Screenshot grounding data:
((
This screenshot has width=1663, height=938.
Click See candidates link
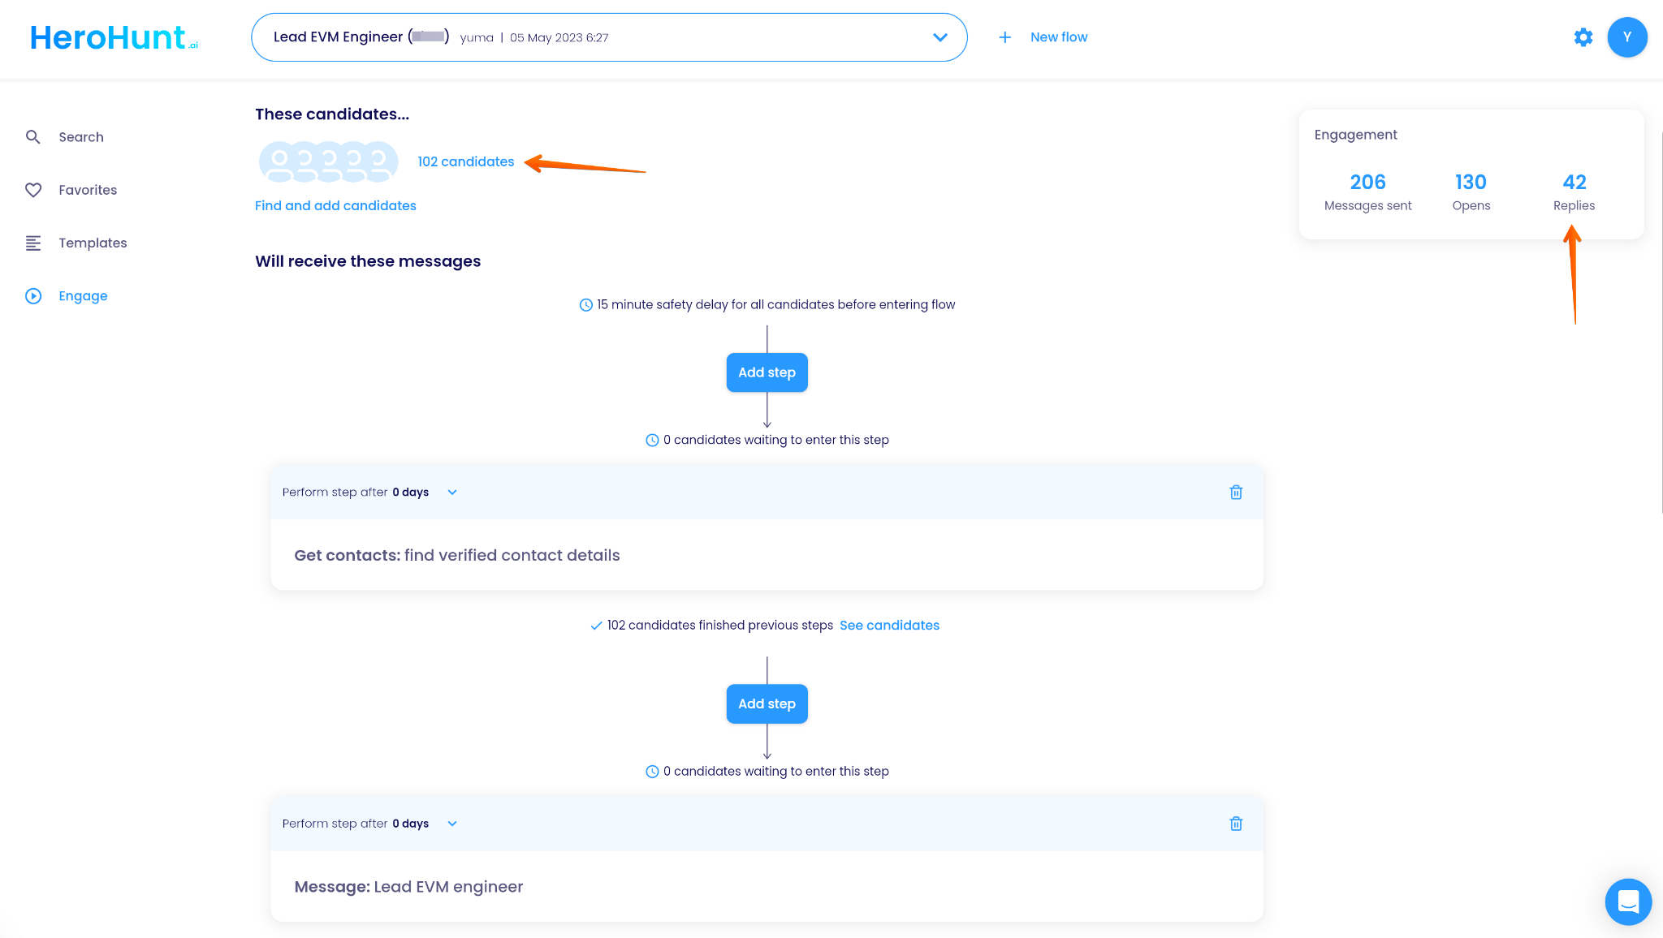889,626
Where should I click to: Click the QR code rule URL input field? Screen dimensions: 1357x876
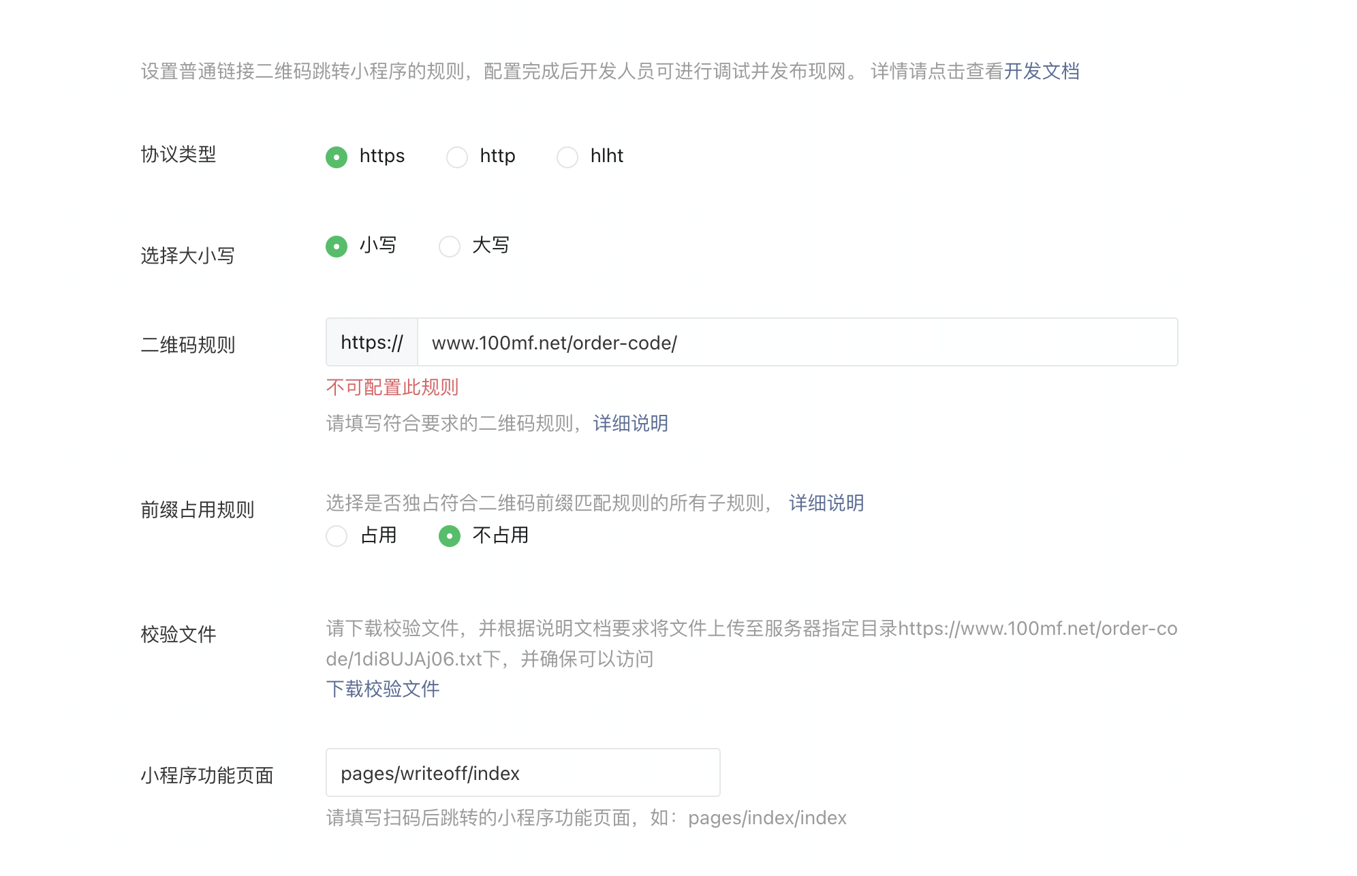(797, 343)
))
Work item: You need to restate all of the entries above exactly and leave the pictures behind.

The completed task:
This screenshot has width=1663, height=938.
Click See candidates link
889,626
Where should I click to: Click the QR code rule URL input field? Screen dimensions: 1357x876
(797, 343)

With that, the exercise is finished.